** Stored items from a collection **

┄┄┄┄┄┄┄┄┄┄

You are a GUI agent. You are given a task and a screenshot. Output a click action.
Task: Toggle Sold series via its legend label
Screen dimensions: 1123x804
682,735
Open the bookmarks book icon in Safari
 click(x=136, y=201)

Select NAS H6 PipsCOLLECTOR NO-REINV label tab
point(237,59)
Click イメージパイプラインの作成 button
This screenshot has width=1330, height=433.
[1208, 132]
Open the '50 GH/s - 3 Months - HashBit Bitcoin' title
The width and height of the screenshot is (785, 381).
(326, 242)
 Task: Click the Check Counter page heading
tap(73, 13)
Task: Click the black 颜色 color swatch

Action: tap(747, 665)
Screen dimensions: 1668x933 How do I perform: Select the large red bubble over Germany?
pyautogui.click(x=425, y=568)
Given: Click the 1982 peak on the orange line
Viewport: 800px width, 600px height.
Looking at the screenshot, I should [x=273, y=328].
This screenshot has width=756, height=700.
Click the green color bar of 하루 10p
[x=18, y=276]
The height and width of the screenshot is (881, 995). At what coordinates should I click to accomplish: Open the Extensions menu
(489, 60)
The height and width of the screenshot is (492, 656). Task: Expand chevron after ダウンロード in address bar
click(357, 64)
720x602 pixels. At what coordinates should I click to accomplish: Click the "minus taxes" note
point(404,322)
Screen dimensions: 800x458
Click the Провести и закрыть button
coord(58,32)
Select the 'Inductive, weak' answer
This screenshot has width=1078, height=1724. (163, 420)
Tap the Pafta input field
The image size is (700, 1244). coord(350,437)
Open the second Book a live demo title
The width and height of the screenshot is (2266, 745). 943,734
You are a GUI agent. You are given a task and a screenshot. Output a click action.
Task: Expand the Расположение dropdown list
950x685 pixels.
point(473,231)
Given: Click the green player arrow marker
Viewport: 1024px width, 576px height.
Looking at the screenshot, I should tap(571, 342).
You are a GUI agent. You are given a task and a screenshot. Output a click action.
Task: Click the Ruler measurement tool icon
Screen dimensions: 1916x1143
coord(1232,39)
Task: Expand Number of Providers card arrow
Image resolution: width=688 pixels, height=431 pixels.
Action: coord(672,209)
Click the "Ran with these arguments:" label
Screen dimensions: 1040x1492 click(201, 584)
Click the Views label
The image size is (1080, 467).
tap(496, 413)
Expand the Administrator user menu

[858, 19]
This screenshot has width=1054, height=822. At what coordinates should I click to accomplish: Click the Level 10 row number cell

┄┄┄┄┄┄┄┄┄┄

All lines from the one with "Click the Views label" to the end of the entries above are to be written out exactly, the first and last included.

Click the Views label
The image size is (1080, 467).
tap(496, 413)
Expand the Administrator user menu

[858, 19]
This screenshot has width=1054, height=822. At what coordinates should I click to accomplish: Click the Level 10 row number cell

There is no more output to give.